「静かな増幅」
森の奥は、いつもより静かだった。
風は弱く、葉の揺れる音さえ遠く感じるほど、空気が落ち着いている。
その中に、小さな開けた空間があった。
そこには、いくつかの木製の機材が並べられている。
内部には金属枠と魔力導線が組み込まれ、淡い魔力が通る準備が整っていた。
トワはそれらを一つずつ確認していた。
「通電チェック完了。

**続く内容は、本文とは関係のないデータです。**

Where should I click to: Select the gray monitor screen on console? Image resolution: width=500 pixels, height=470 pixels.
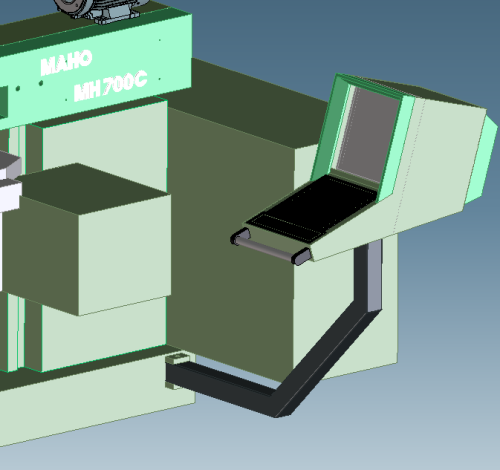click(x=368, y=133)
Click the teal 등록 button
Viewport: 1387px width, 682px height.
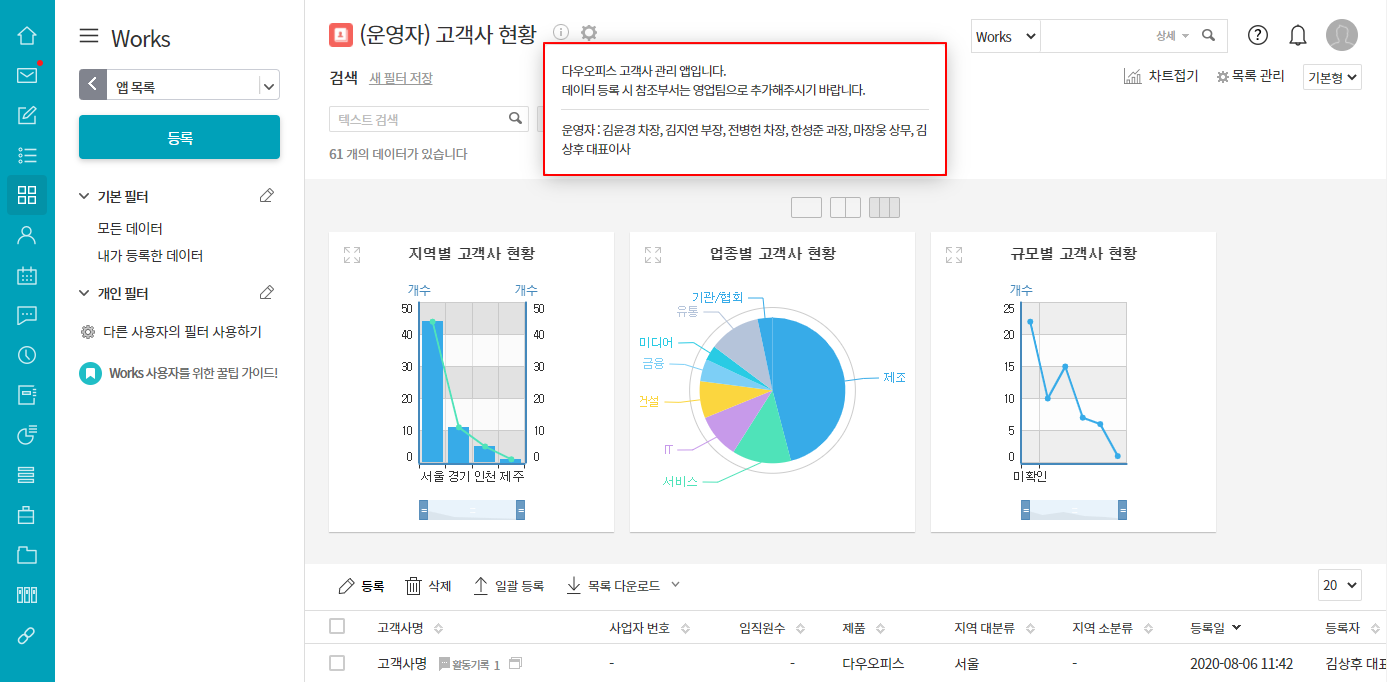pos(179,137)
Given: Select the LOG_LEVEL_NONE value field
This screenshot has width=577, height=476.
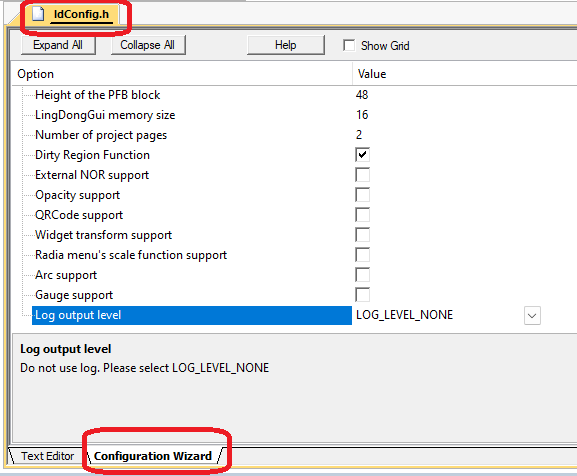Looking at the screenshot, I should coord(438,315).
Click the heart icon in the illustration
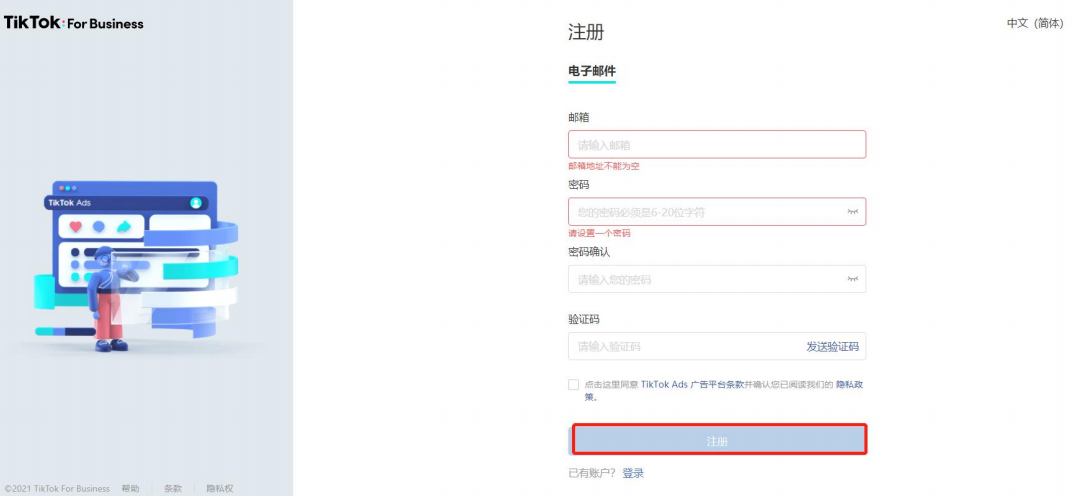The image size is (1072, 496). (x=76, y=226)
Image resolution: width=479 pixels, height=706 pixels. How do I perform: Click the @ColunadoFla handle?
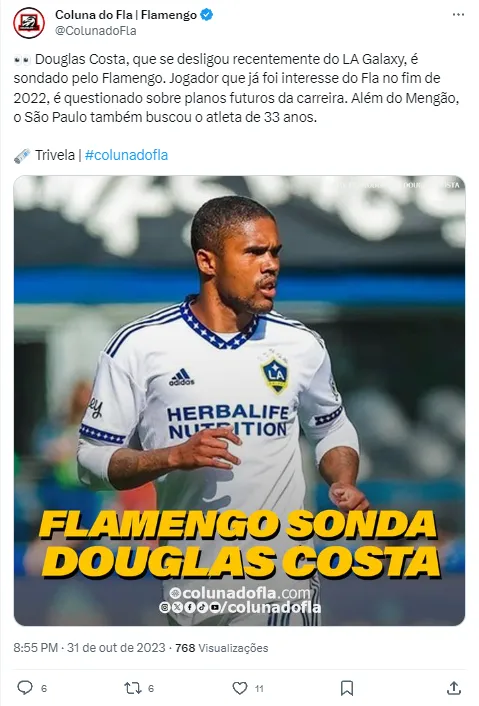click(95, 31)
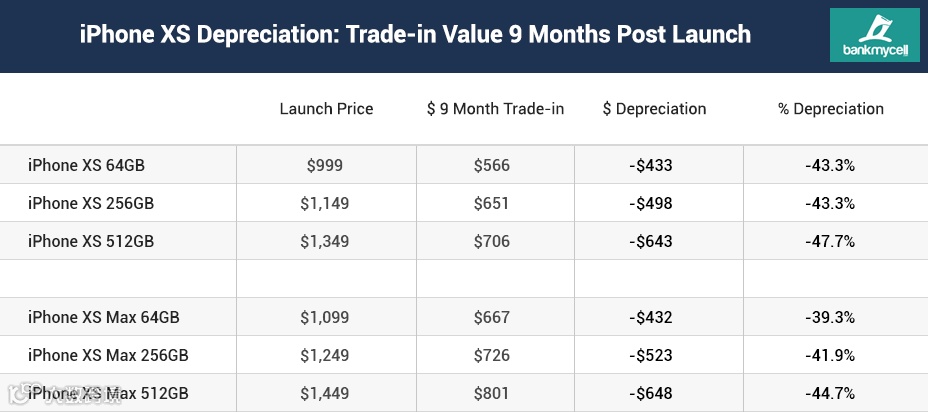Select the Launch Price column header
Screen dimensions: 928x412
[x=326, y=109]
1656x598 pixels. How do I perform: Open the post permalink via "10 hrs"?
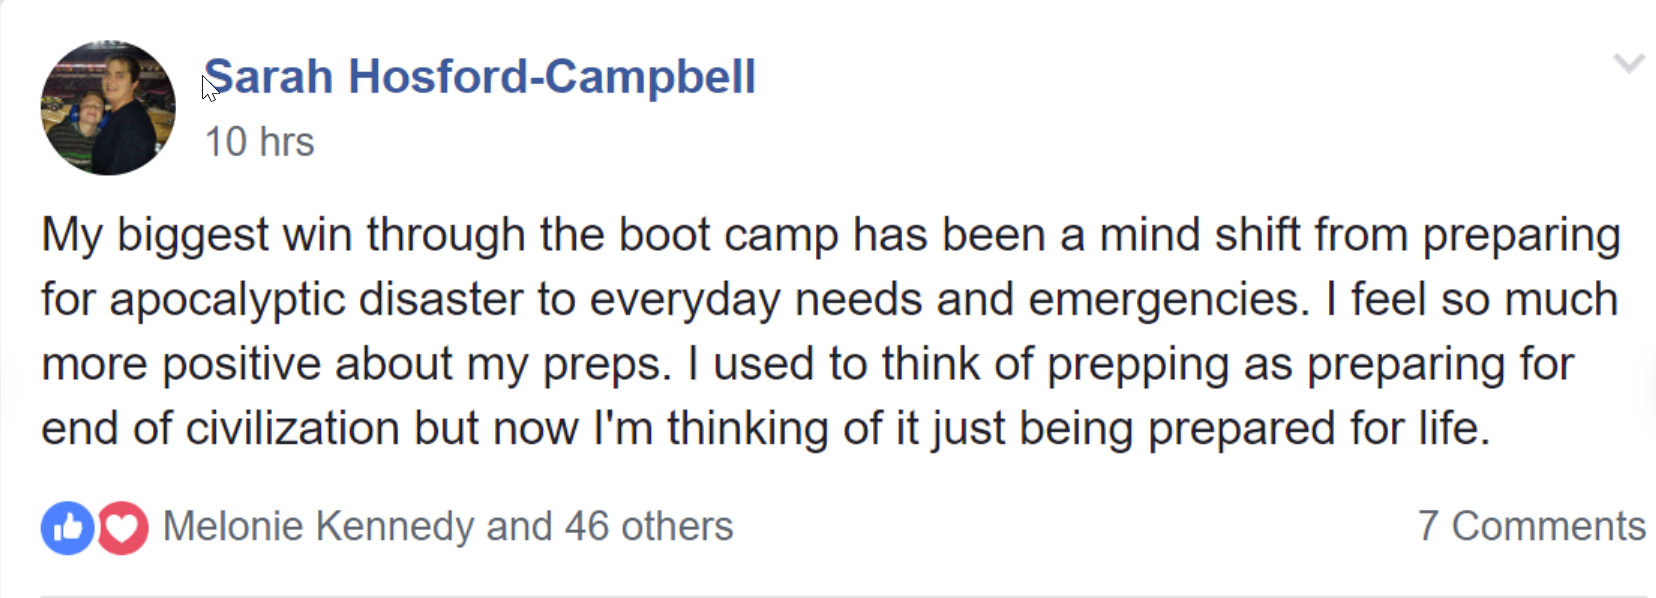259,142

スピーカーも問題なし」
短く、機械的な声。
リュナはその言葉に首をかしげる。
「……すぴーかー?」
トワは木箱のひとつを軽く見やった。
それを指で示す。
リュナの視線がそちらに移る。
「へぇ……スピーカーって言うんだ」
納得というより、「そういう名前なんだ」という受け入れ方だった。
すぐに疑問が浮かぶ。
「なんでスピーカーって言うの?」
トワは少しだけ間を置いてから答えた。
「よく分からないけど、これが一番しっくりくる」
それ以上の説明はない。
理由も根拠もない。
ただ、そうであるという確信だけがそこにあった。
リュナはその言葉を聞いて、さらに困ったような顔をする。
「なにそれ……」
クロウは少し離れた位置で腕を組んでいた。
この場のすべてが、彼の常識からわずかに外れている。
それでも止めようとはしない。
止めても意味がないことを、経験として理解していた。
リュナが楽器を構える。
弦に指を置き、軽く鳴らす。
ぽろん。
その瞬間、空気が変わる。
音はその場に留まらず、森の奥へと滑るように伸びていく。
地面を伝い、水の気配へと触れながら、消えずに広がっていく。
トワは目を細めた。
「……減衰率、低いな」
独り言のように呟く。
リュナは周囲を見回す。
「なにこれ……いつもと違う」
そのとき、湖の方で水面が不自然に盛り上がった。
ぽこり、と空気を押し返すような波紋。
クロウの視線が湖へ向いた。
その表情がわずかに変わる。
「……嫌な感じがする」
低い声。
次の瞬間だった。
水面が割れる。
そして――
“長い影”が持ち上がった。
首だ。
太く、岩のような質量を持ったそれが、水面からゆっくりと立ち上がる。
湖の縁に近い木々が、上から押されるように軋み、倒れていく。
クロウの声が鋭くなる。
「動くな」
トワは顔を上げた。
そしてそれを見た。
湖竜。
この地域に棲みつくA級指定危険種。
本来なら遭遇した時点で撤退が前提となる存在だ。
その巨体は、湖そのものの一部のようだった。
だが今は、その“顔”がこちらを向いている。
リュナの顔が青ざめる。
「……嘘でしょ」
クロウは構えを取るが、湖竜は動かない。
攻撃の気配はない。
ただ、じっと見ている。
視線はただ一点、音の発生源に向けられていた。
ぽろん。
音が鳴るたびに、水面がわずかに揺れる。
呼吸のように、ゆっくりと。
トワは小さく頷いた。
「聴いてるな」
クロウが短く言う。
「ありえん」
リュナは声を荒げる。
「ありえないって言ってるのよそれ!」
だが湖竜はそこにいた。
動かない。
離れない。
ただ待っている。
次の音を。
トワは少し考えたあと、手を打った。
「あ」
リュナが肩を跳ねさせる。
「今の“あ”は何?」
トワは淡々と言った。
「もう少し出力いける」
クロウが目を細める。
「何をする気だ」
トワは機材へ視線を戻す。
「客が増えたから、音響調整」
「客じゃない!!」
リュナの叫びが森に響く。
トワはすでに動いていた。
スピーカーの角度を変え、地面に魔法で台座を形成する。
音の通り道を整えるように、淡々と配置を修正していく。
湖竜はその様子をじっと見ていた。
まるで、次の音を待っているかのように。
クロウは深く息を吐く。
「止めても無駄だな」
リュナは頭を抱える。
「なんであいつと通じてるのよ……」
トワは振り返る。
「じゃ、もう一曲」
リュナは即答した。
「嫌!!」
そのとき。
森の外側で、枝が折れる音が続いた。
空気が揺れる。
人の気配が一気に増える。
「――いたぞ!!」
騎士団の声が響いた。
クロウの目が細くなる。
「……来たか」
リュナは顔を引きつらせる。
「最悪……」
トワは一瞬だけそちらを見て、すぐに湖竜へ視線を戻した。